Extend Vehicle Flexibility
New to the fleet segment, Bestop offers high- and low-end rail systems - BestRail and VersaRack - as well as bed extenders, steps, dividers, and slides. Headquartered in Broomfield, Colo., the company is best known for Jeep and Dodge aftermarket accessories.
Once the fleet vehicle's application is determined, review upfitting options to "extend the flexibility of the vehicles," advised Jim Chick, VP marketing and sales for Bestop.
For example, the Bestop rails systems can be configured a number of ways with or without a tonneau cover, said Chick. The systems also can be easily removed on weekends to allow personal use of the truck.
Products such as the company's BedStep, a frame-mounted assist, helps drivers avoid back injury while accessing cargo. Cargo slides provide the same easy access without physical strain to the driver.

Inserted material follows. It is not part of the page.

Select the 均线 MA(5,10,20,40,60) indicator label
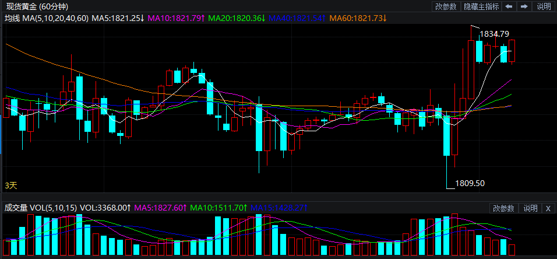(47, 19)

10 Factors that Impact Cargo Management
Whether designing a cargo management system in-house or consulting with an upfitting specialist, accounting for the following factors will help fleet managers devise the a solution that best fits their companies' needs.
- Vehicle function: service, delivery, repair, utility, etc.
- Vehicle type: cargo van, pickup, box truck.
- Cargo type, weight, size: tools, equipment, ladders, supplies, boxes, fragile material.
- Security: protection against theft.
- Driver ergonomics: accommodations to ease physical stress on drivers' bodies.
- Safety: safeguards to protect drivers and employees from such hazards as shifting cargo, loose tools and equipment, heavy loading, etc.
- Accessibility: ease of reaching cargo, frequently used tools, etc.
- Loading and unloading methods: ramp, liftgate, forklift, etc.
- Cargo stability: toolboxes, tie-downs, tracks, and other fastening methods to keep cargo in place.
- Environment: weather and terrain conditions.